■ **Data shown**
━━━━━━━━━━━━━━━━━━━━

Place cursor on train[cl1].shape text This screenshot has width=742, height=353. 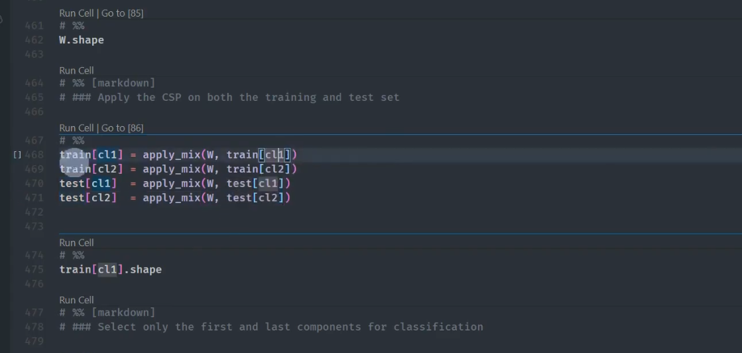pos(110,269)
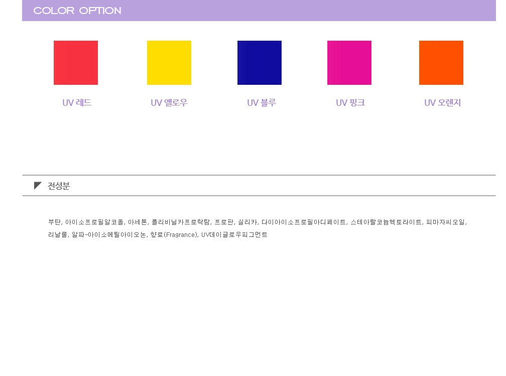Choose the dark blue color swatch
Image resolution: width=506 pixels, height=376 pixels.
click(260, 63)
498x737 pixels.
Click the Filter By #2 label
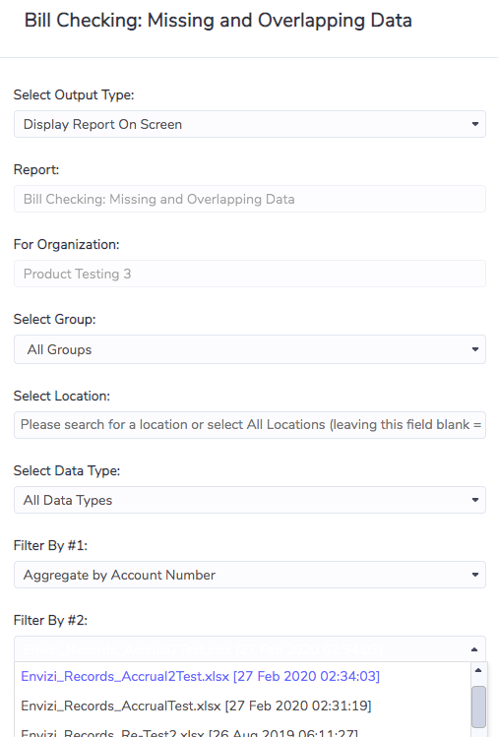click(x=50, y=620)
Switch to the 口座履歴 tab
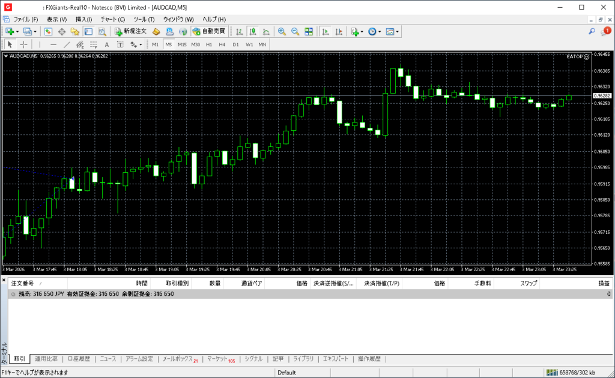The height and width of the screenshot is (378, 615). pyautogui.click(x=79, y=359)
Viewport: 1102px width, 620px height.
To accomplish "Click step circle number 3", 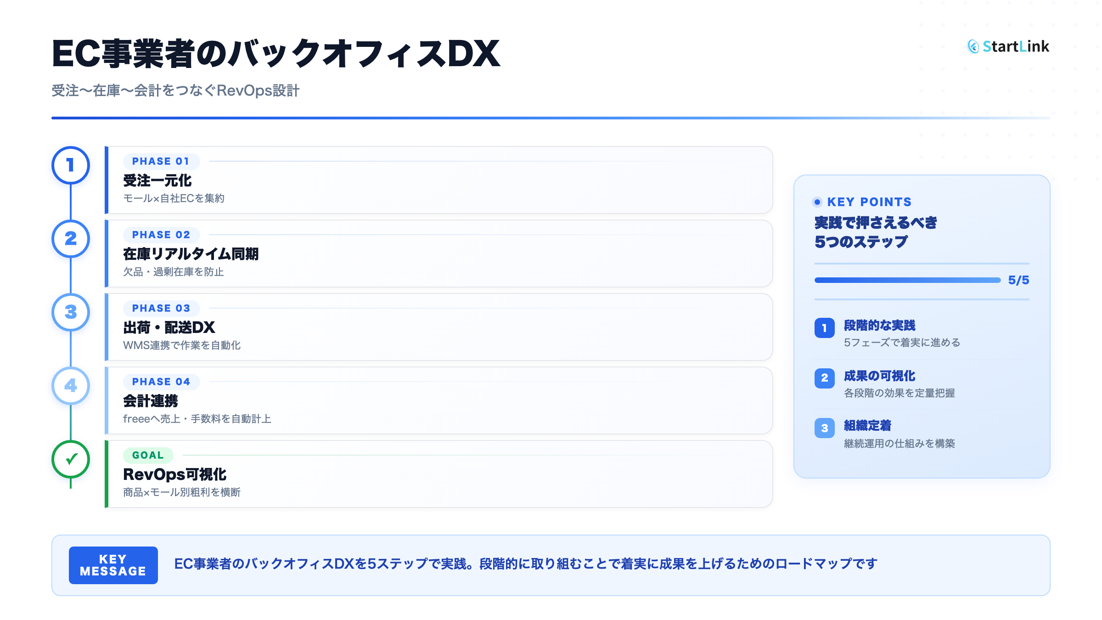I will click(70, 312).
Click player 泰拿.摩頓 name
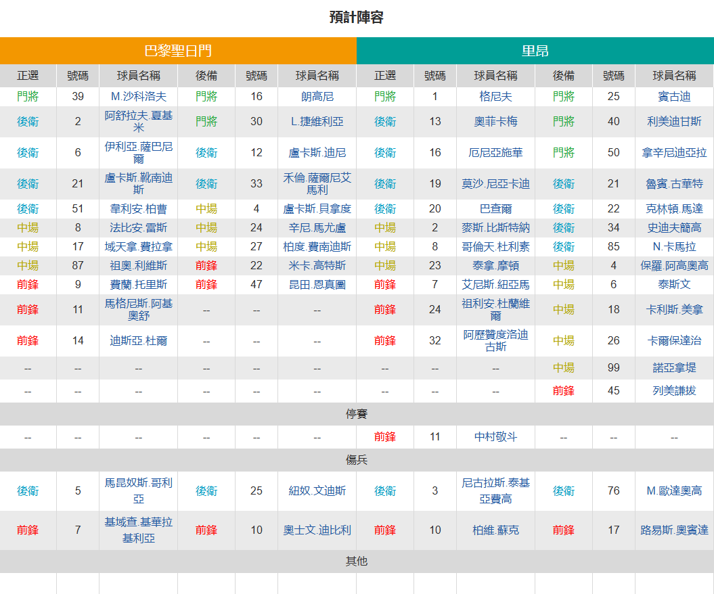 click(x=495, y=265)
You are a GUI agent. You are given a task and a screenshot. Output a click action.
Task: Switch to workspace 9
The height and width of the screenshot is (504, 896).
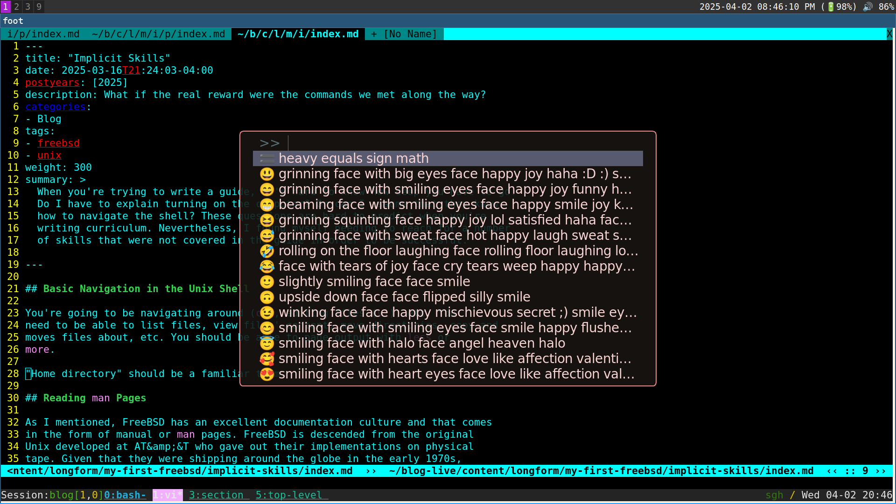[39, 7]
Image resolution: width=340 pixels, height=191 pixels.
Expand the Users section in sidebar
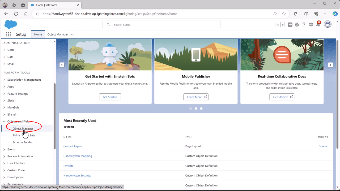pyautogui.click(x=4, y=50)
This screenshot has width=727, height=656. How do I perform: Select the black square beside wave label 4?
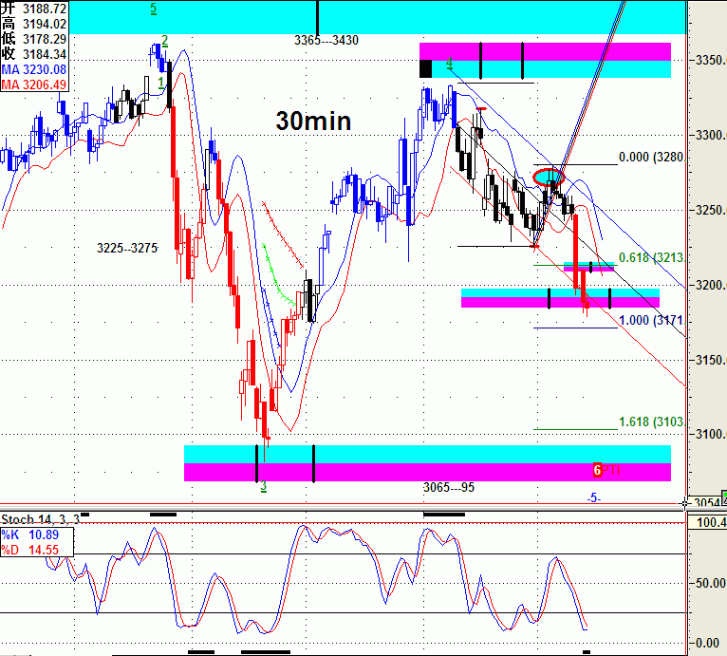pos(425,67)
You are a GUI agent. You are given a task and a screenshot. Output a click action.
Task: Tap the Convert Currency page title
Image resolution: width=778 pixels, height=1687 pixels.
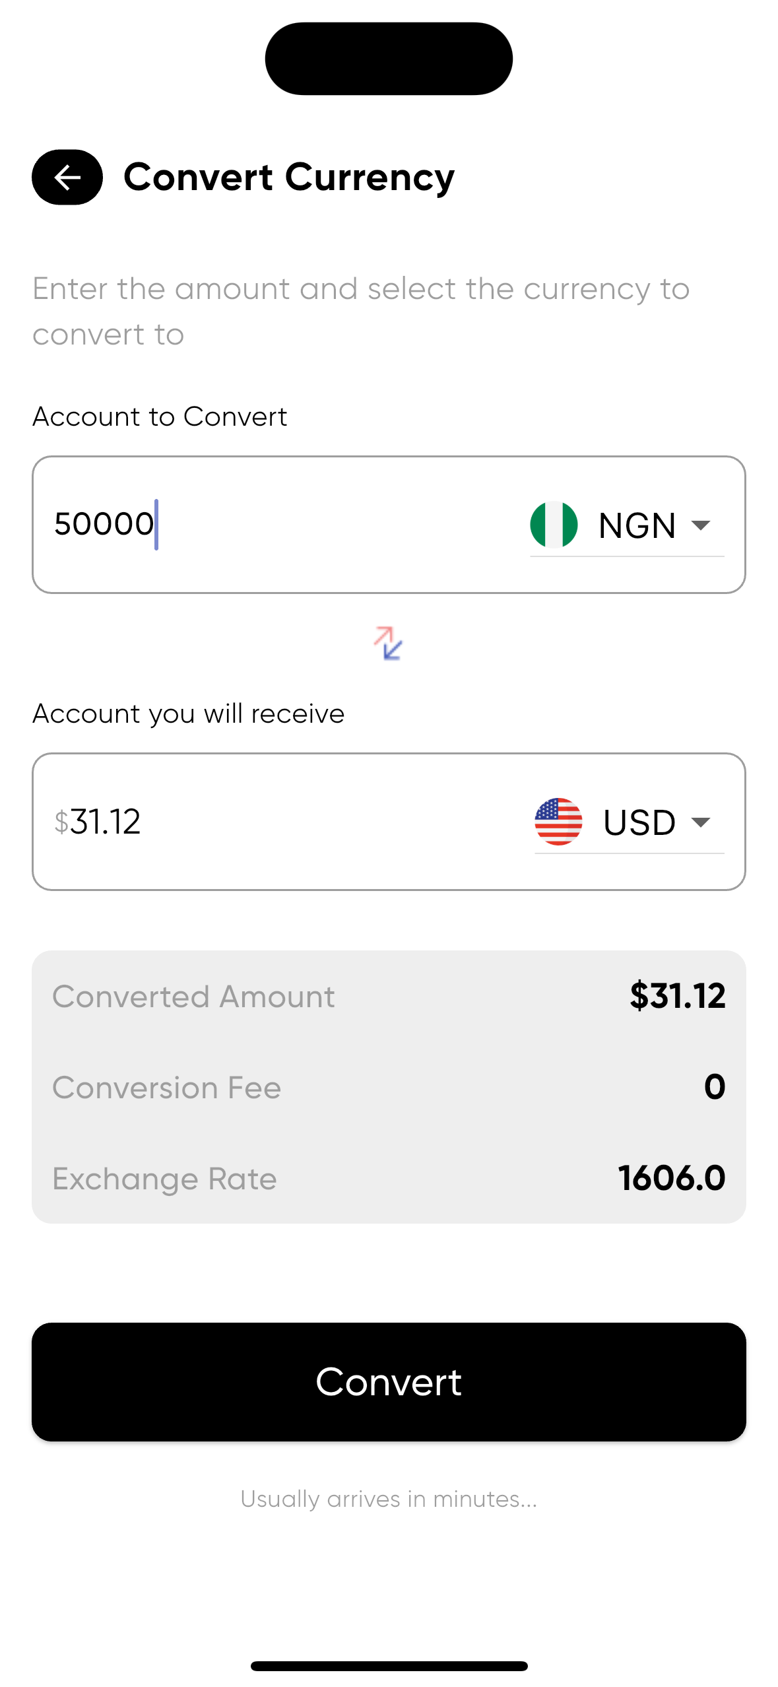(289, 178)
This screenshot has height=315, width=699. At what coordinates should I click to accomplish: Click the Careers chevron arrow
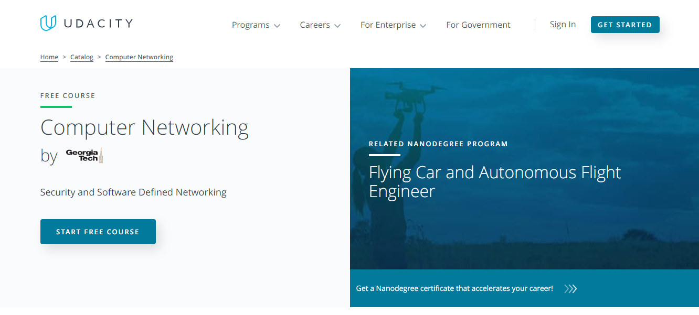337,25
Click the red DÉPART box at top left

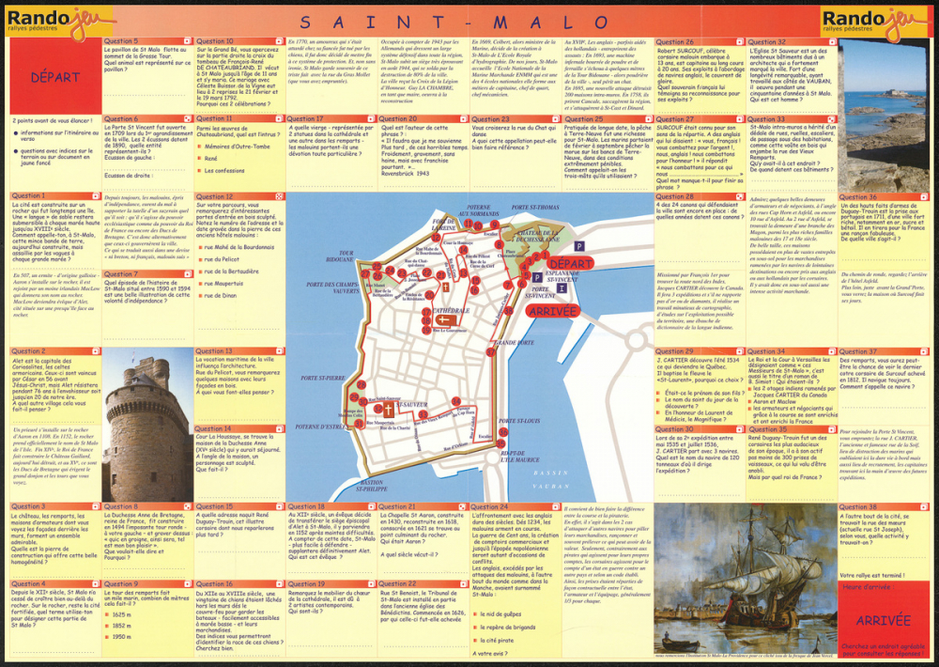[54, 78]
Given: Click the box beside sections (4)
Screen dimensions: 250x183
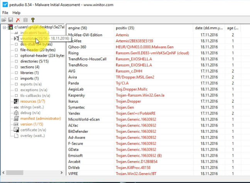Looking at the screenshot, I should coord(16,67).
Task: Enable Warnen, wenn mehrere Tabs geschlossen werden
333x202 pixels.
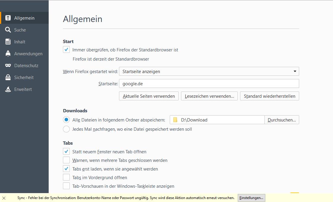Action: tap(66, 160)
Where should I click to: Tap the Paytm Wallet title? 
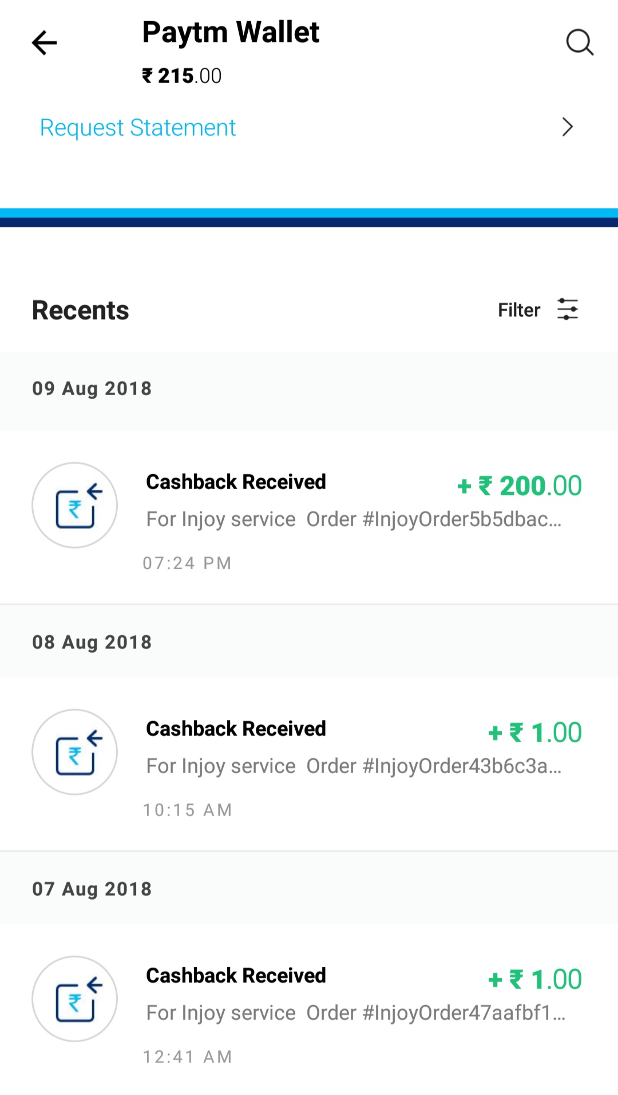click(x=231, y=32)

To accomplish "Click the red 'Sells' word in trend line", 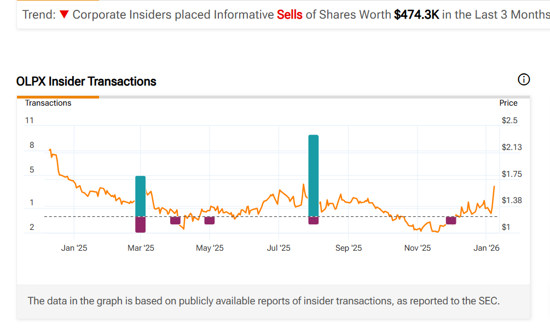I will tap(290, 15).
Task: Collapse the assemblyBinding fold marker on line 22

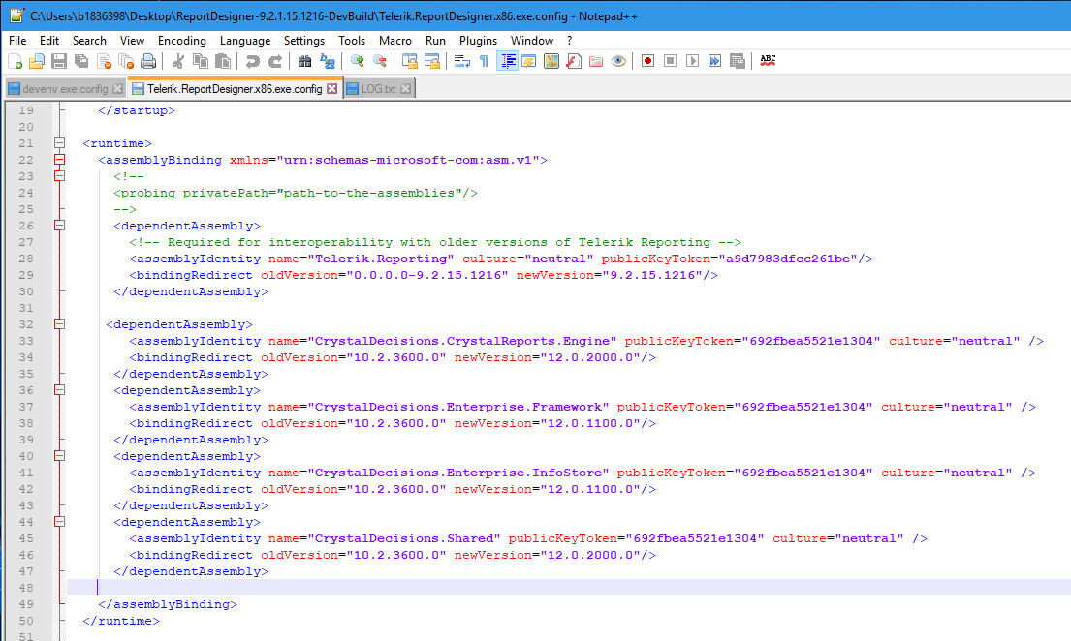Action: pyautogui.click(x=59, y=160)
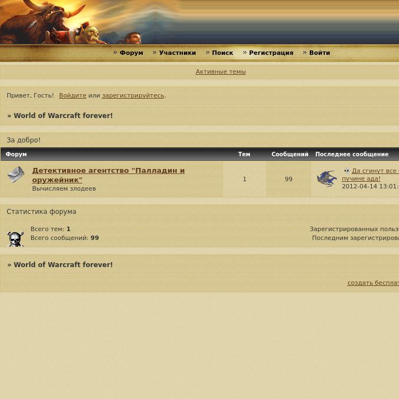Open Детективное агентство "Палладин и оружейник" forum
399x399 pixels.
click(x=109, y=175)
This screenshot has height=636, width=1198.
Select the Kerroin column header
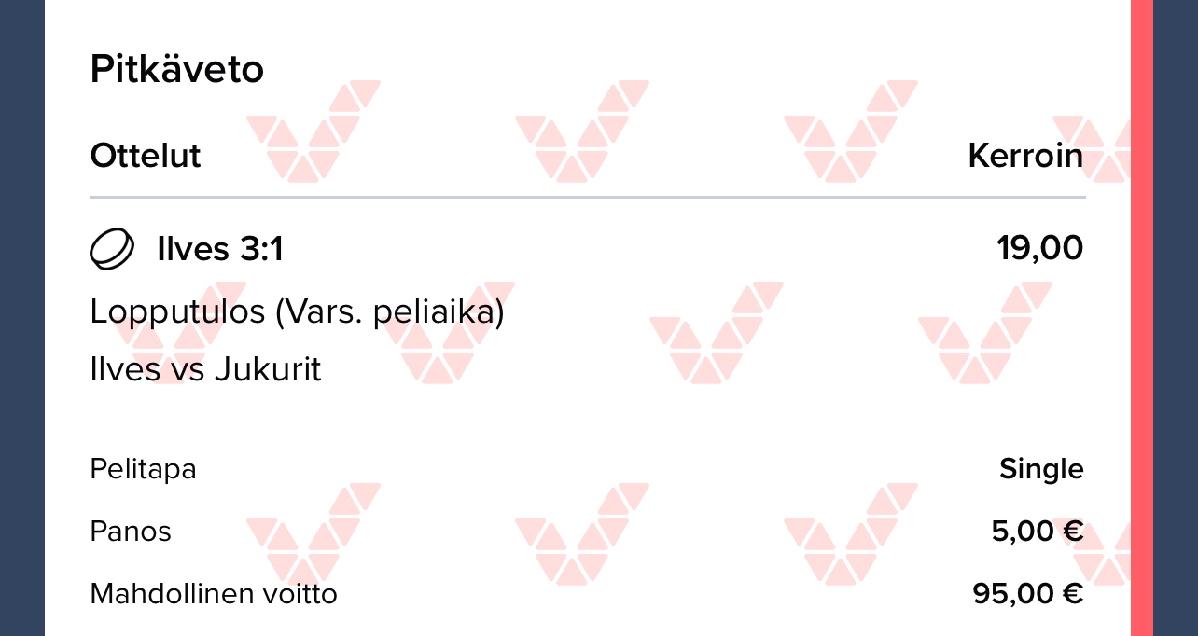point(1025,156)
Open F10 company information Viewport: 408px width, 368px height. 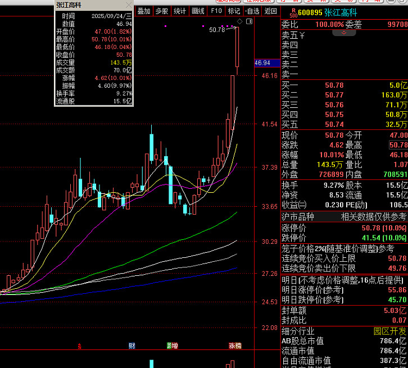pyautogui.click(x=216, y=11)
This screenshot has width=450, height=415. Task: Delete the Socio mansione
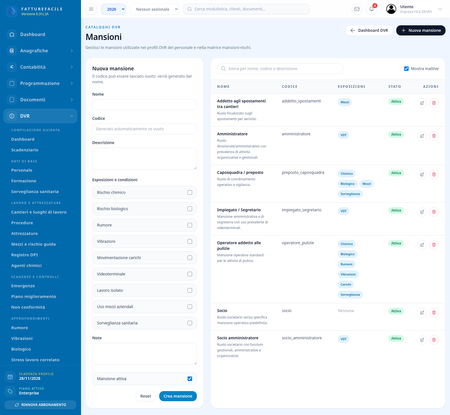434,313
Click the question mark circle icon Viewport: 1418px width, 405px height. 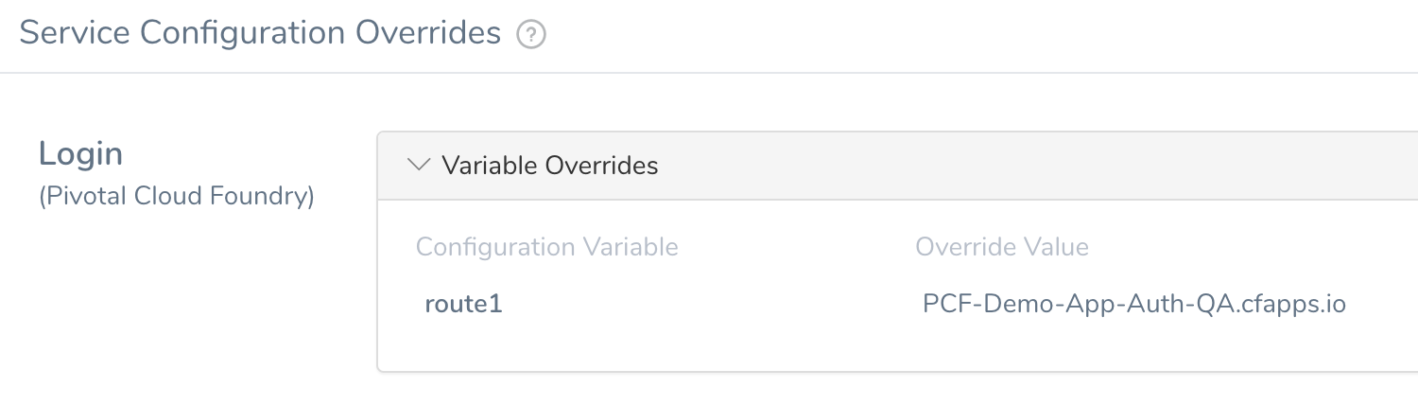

━━━━━━━━━━━━━━━━━━━━

■ **Written problem**
Copy out the material from the line containing "This screenshot has height=315, width=699." through the line containing "click(x=231, y=32)", both included, without the pictures.

■ **Finished exercise**
This screenshot has height=315, width=699. At what coordinates should I click to accomplish: Click the Careers chevron arrow
337,25
Click the red DÉPART box at top left

[54, 78]
Given: Click the box beside sections (4)
Screen dimensions: 250x183
Looking at the screenshot, I should coord(16,67).
Task: Enable Warnen, wenn mehrere Tabs geschlossen werden
333x202 pixels.
Action: tap(66, 160)
Where should I click to: Tap the Paytm Wallet title? 
click(x=231, y=32)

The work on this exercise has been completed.